Material provided →
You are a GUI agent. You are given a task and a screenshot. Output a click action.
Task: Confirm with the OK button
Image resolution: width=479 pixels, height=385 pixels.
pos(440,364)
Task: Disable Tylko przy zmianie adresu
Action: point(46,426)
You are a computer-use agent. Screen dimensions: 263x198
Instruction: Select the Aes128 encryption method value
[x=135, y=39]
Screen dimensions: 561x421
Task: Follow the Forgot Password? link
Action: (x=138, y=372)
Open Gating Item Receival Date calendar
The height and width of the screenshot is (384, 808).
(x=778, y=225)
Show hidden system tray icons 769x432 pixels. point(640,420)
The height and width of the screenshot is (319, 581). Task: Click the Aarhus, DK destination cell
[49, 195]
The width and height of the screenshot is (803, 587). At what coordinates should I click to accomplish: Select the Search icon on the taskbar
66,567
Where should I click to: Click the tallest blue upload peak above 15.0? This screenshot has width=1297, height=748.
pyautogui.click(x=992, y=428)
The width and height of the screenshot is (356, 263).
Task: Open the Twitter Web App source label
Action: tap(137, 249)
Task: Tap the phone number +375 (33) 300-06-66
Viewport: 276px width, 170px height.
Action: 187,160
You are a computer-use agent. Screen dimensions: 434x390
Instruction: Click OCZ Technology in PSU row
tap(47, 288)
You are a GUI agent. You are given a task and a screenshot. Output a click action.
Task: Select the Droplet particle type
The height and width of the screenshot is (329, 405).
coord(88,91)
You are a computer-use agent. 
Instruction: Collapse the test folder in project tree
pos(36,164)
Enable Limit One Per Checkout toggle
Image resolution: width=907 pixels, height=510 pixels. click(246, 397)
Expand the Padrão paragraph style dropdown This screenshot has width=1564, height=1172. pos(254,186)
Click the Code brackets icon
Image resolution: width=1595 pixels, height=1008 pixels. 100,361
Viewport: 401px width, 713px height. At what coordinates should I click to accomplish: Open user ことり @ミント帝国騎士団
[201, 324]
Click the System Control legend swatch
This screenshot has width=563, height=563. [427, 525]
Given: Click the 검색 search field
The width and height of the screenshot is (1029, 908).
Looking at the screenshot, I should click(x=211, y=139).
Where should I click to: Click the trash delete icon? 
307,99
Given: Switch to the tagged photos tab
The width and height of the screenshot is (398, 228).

What to produce → Convert the lines above into a JSON list of strings, one string for each line, leaving out blank lines.

Output below →
[
  "You are a GUI agent. You are given a task and a screenshot. Output a click action.",
  "Task: Confirm with the OK button",
  "Image resolution: width=479 pixels, height=385 pixels.",
  "pos(440,364)",
  "Task: Disable Tylko przy zmianie adresu",
  "Action: point(46,426)",
  "You are a computer-use agent. Screen dimensions: 263x198",
  "Instruction: Select the Aes128 encryption method value",
  "[x=135, y=39]",
  "Screen dimensions: 561x421",
  "Task: Follow the Forgot Password? link",
  "Action: (x=138, y=372)",
  "Open Gating Item Receival Date calendar",
  "The height and width of the screenshot is (384, 808).",
  "(x=778, y=225)",
  "Show hidden system tray icons 769x432 pixels. point(640,420)",
  "The height and width of the screenshot is (319, 581). Task: Click the Aarhus, DK destination cell",
  "[49, 195]",
  "The width and height of the screenshot is (803, 587). At what coordinates should I click to accomplish: Select the Search icon on the taskbar",
  "66,567",
  "Where should I click to: Click the tallest blue upload peak above 15.0? This screenshot has width=1297, height=748.",
  "pyautogui.click(x=992, y=428)",
  "The width and height of the screenshot is (356, 263).",
  "Task: Open the Twitter Web App source label",
  "Action: tap(137, 249)",
  "Task: Tap the phone number +375 (33) 300-06-66",
  "Viewport: 276px width, 170px height.",
  "Action: 187,160",
  "You are a computer-use agent. Screen dimensions: 434x390",
  "Instruction: Click OCZ Technology in PSU row",
  "tap(47, 288)",
  "You are a GUI agent. You are given a task and a screenshot. Output a click action.",
  "Task: Select the Droplet particle type",
  "The height and width of the screenshot is (329, 405).",
  "coord(88,91)",
  "You are a computer-use agent. ",
  "Instruction: Collapse the test folder in project tree",
  "pos(36,164)",
  "Enable Limit One Per Checkout toggle",
  "Image resolution: width=907 pixels, height=510 pixels. click(246, 397)",
  "Expand the Padrão paragraph style dropdown This screenshot has width=1564, height=1172. pos(254,186)",
  "Click the Code brackets icon",
  "Image resolution: width=1595 pixels, height=1008 pixels. 100,361",
  "Viewport: 401px width, 713px height. At what coordinates should I click to accomplish: Open user ことり @ミント帝国騎士団",
  "[201, 324]",
  "Click the System Control legend swatch",
  "This screenshot has width=563, height=563. [427, 525]",
  "Given: Click the 검색 search field",
  "The width and height of the screenshot is (1029, 908).",
  "Looking at the screenshot, I should click(x=211, y=139).",
  "Where should I click to: Click the trash delete icon? ",
  "307,99",
  "Given: Switch to the tagged photos tab",
  "The width and height of the screenshot is (398, 228)."
]